EXERCISE DETAILS
Exactly and only the lines from the first entry through the line with "Image resolution: width=1270" should be copied, both ends included, with no pictures.

GIVEN RECORDS
= Beginning of Section =

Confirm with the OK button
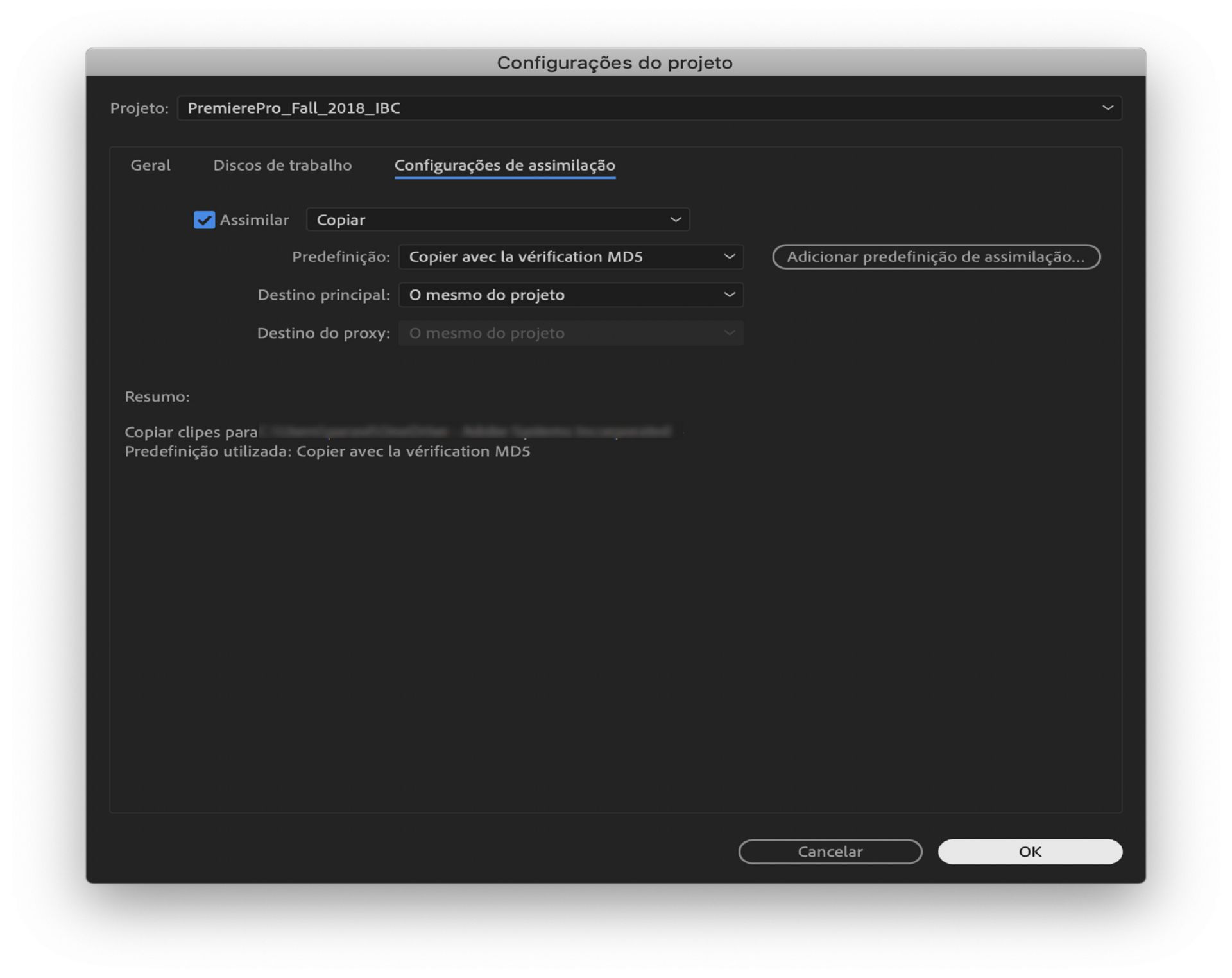This screenshot has width=1232, height=978. [1029, 851]
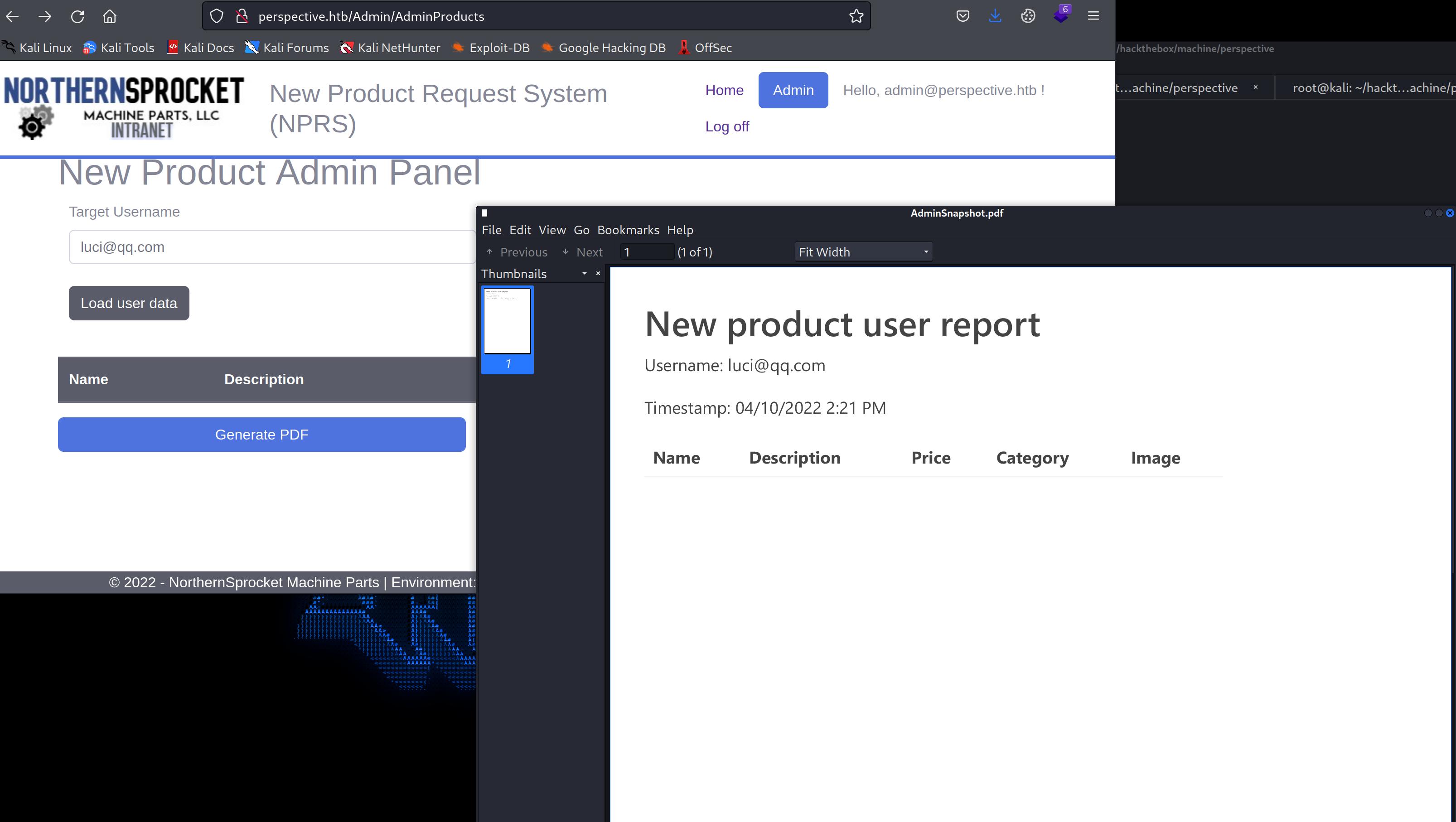Click the browser reload icon
The height and width of the screenshot is (822, 1456).
click(77, 16)
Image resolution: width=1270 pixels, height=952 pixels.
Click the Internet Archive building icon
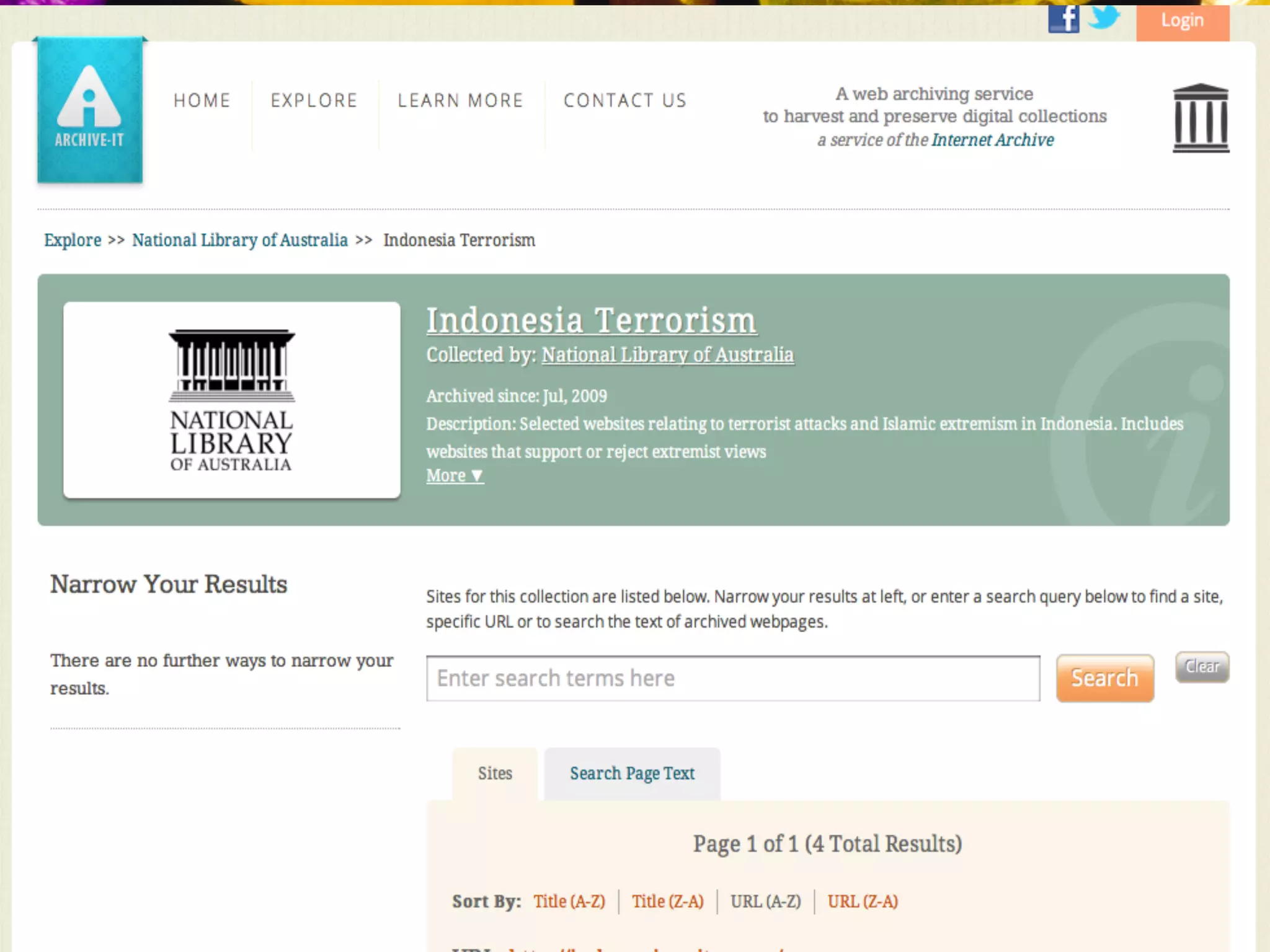tap(1201, 118)
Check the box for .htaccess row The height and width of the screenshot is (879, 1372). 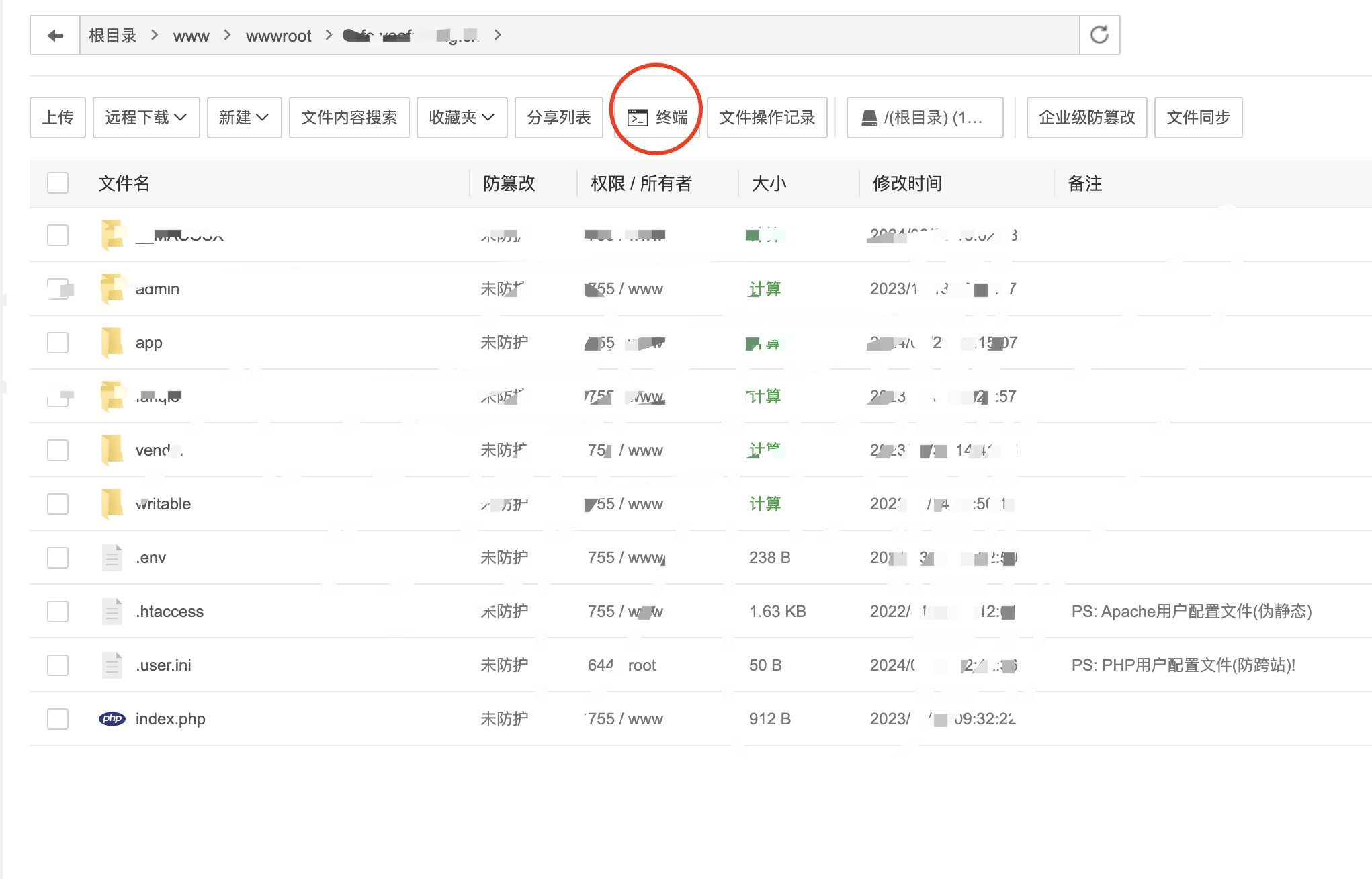pos(58,612)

= End of Section =

ANSWER SECTION
Confirm with the OK button
This screenshot has width=1232, height=978. [1029, 851]
Click the browser reload icon
The height and width of the screenshot is (822, 1456).
click(77, 16)
Image resolution: width=1270 pixels, height=952 pixels.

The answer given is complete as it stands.